Determining absolute pressure

Auto Engineer

Hi all.

I have a question but I think the question is not worded very well from the author.

Question.

A large chamber is seperated into compartments 1 and 2, the chambers have seperate different value pressures inside. Each chamber has a pressure gauge attached. Chamber 1 gauge reads 400 Kpa, and chamber 2 gauge reads 180Kpa. These pressures are "Gauge Pressure". If a barometer reads 720 mmHg, determine the absolute pressure reading Gauge 3.

Thoughts

My confusion with the question really is to do with the two chambers, which I read to understand that they are "seperate", which to me I understand as "Independent" of each other?

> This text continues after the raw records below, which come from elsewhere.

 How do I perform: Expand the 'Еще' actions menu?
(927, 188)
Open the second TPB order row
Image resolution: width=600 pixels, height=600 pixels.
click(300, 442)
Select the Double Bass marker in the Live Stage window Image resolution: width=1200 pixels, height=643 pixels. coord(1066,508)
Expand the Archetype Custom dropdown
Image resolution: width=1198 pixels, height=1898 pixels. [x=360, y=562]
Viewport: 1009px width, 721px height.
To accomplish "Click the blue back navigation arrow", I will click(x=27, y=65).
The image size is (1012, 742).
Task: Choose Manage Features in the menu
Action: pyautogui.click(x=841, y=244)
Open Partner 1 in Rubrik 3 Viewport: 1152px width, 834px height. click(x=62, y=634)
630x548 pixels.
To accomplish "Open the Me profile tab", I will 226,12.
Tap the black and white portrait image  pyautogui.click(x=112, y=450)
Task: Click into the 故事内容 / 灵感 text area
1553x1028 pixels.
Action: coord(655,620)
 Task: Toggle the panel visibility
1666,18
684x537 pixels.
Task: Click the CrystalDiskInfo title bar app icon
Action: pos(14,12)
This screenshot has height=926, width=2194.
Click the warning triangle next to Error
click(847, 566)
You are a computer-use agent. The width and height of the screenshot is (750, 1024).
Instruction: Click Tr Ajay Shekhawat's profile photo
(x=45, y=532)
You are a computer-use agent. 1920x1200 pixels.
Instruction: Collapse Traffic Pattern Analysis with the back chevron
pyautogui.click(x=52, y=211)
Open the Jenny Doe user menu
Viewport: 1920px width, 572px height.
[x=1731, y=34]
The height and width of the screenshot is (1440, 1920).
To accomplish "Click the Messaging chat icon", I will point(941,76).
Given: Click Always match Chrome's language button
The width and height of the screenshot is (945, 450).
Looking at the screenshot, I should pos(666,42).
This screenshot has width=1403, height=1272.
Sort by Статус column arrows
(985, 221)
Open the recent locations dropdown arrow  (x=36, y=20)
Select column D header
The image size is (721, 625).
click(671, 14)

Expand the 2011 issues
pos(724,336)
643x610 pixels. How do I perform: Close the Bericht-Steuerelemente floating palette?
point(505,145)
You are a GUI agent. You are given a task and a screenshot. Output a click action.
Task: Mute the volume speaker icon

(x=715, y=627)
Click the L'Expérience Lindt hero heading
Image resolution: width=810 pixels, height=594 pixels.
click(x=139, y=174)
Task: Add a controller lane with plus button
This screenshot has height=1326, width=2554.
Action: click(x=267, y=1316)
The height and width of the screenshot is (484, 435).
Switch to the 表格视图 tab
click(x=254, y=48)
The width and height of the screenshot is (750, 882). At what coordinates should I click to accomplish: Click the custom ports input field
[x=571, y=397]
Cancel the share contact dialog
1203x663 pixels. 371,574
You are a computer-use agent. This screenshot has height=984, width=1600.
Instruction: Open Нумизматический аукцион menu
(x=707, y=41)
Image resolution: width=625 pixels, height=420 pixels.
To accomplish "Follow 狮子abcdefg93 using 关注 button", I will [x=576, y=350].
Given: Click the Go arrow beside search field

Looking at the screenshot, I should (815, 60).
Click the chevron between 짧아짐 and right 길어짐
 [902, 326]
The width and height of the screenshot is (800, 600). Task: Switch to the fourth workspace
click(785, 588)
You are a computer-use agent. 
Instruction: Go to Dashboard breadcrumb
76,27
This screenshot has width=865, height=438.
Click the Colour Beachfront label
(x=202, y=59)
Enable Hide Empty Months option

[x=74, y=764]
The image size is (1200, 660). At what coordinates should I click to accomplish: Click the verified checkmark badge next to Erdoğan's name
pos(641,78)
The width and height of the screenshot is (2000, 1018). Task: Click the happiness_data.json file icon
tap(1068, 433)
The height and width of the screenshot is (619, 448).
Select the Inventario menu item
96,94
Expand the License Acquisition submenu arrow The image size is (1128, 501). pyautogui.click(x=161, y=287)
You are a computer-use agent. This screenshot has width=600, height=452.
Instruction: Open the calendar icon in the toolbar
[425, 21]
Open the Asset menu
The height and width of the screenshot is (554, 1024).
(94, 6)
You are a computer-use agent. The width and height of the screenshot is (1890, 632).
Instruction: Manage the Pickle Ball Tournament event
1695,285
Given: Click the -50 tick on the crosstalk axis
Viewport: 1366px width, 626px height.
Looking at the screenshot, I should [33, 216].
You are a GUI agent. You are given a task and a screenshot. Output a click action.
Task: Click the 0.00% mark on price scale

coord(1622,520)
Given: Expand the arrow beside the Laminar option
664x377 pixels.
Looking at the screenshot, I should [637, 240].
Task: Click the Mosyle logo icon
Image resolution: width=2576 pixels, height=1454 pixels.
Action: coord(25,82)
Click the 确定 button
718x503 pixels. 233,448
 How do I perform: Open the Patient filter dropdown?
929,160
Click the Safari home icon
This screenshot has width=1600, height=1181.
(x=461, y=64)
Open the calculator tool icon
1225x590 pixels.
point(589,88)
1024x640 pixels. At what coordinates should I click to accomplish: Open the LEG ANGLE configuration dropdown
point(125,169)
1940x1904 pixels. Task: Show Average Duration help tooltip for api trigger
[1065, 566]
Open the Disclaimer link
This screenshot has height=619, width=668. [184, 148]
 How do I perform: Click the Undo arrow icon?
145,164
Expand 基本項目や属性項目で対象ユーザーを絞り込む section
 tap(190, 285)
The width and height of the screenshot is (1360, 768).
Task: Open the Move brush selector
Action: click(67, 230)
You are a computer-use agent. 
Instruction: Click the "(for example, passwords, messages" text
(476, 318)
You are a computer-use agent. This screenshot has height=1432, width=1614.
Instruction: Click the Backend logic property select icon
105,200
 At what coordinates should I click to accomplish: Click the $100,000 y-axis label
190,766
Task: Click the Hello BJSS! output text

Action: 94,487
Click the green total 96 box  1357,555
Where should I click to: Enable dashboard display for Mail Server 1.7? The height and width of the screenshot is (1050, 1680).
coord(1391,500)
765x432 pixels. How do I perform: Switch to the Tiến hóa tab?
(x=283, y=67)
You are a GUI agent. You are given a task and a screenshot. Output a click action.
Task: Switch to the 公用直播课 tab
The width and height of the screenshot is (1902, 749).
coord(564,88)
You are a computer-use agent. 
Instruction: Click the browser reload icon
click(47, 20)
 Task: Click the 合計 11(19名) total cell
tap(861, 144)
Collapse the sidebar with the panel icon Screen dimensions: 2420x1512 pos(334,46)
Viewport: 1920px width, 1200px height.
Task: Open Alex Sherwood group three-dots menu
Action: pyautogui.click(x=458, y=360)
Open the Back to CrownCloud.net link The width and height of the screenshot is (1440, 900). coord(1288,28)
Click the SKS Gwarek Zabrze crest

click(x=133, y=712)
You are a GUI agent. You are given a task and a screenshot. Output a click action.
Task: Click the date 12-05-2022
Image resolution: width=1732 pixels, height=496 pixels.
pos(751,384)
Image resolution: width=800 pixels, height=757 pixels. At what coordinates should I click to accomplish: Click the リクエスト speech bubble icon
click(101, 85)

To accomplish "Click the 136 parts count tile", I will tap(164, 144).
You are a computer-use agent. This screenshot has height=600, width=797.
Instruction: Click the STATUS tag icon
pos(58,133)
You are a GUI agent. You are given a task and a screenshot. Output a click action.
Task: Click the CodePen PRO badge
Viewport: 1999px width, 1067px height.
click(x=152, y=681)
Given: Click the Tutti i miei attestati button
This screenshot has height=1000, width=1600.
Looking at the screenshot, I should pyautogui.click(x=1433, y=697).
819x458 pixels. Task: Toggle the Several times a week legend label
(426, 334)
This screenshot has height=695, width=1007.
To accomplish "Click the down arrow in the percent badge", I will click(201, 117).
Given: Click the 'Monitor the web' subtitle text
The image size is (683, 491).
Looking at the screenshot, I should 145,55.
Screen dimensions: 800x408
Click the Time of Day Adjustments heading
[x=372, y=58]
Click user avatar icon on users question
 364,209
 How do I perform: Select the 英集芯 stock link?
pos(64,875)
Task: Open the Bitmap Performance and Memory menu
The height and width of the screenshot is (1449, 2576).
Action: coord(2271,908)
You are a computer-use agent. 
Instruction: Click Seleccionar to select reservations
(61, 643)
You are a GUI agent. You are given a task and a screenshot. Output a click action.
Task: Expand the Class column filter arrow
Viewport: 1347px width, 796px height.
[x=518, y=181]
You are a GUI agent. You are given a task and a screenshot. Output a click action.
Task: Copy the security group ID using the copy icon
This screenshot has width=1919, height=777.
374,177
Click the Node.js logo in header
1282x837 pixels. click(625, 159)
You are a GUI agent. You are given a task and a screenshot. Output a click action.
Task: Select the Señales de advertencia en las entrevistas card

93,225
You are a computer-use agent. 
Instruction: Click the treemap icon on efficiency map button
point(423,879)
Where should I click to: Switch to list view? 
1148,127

I am then give four possible answers to the problem.

A = 320 Kpa
B = 300 Kpa
C = 280 Kpa
D = 260 Pka

I am thinking that I should be solving the problem this way;

Chamber 1 is independent of chamber 2, therefore changing any value of pressure in chamber 2 should have no effect on chamber 1, which means that chamber 2 at 180 Kpa + 100 Kpa atm approx would show on gauge 3 as a result of;

C = 280 Kpa.

The solution given by the author shows;

400 - 180 = 220 + 100 =

A = 320 Kpa

My confusion

If the authors solution to this problem is correct, how does a subtraction of an independent pressure of 180 Kpa from 400 Kpa have an effect on the gauge reading 3. Surely to my mind if the chambers are independent and pressures are different he must have made a mistake?

george

Atmospheric pressure of 720 mmHg corresponds to 96 kPa.

Auto Engineer

Atmospheric pressure of 720 mmHg corresponds to 96 kPa.
Thank you for your input George, however, the question is asking for something else?